- Musaabad-e Olya Location within Iran
- Coordinates: 33°18′29″N 47°26′26″E﻿ / ﻿33.30806°N 47.44056°E
- Country: Iran
- Province: Lorestan
- County: Rumeshkan
- District: Suri
- Rural District: Rumiani

Population (2016)
- • Total: 709
- Time zone: UTC+3:30 (IRST)

= Musaabad-e Olya =

Village in Lorestan province, Iran

Musaabad-e Olya (موسي ابادعليا) (Note: Also romanized as Mūsáābād-e ‘Olyā) is a village in Rumiani Rural District of Suri District in Rumeshkan County, Lorestan province, Iran. It is north-northeast of the village of Hoseynabad.

==Demographics==
===Population===
At the time of the 2006 National Census, the village's population was 715 in 139 households, when it was in Rumeshkan-e Gharbi Rural District of the former Rumeshkan District in Kuhdasht County.
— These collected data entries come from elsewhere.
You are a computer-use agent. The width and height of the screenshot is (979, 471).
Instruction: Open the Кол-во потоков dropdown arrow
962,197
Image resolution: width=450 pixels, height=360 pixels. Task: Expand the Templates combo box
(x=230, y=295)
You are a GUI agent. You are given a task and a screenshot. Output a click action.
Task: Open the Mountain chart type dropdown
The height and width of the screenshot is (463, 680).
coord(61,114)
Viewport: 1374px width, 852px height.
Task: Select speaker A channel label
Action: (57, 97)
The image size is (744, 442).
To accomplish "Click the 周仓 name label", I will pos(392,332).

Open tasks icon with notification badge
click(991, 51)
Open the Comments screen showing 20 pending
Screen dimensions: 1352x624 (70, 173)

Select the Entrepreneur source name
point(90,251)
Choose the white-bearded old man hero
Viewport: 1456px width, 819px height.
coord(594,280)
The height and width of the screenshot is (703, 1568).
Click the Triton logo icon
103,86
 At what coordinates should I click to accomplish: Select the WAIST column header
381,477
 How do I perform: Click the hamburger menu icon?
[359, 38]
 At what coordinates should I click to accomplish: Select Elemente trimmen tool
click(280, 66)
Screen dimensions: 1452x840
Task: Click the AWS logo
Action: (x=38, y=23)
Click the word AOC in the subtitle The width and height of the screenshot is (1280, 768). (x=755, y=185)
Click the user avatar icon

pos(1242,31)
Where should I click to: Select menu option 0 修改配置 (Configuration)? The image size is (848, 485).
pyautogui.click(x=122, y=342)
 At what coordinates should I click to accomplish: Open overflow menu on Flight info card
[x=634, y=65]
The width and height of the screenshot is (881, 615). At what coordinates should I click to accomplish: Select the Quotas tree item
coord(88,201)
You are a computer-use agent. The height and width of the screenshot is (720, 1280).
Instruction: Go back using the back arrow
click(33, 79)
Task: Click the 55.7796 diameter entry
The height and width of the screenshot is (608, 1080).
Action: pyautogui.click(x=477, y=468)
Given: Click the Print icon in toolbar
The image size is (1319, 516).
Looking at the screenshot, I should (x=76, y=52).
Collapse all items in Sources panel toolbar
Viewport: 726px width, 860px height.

The following census in 2011 counted 779 people in 185 households. The 2016 census measured the population of the village as 709 people in 178 households, by which time the district had been separated from the county in the establishment of Rumeshkan County. The rural district was transferred to the new Suri District and renamed Suri Rural District. Musaabad-e Olya was transferred to Rumiani Rural District created in the same district.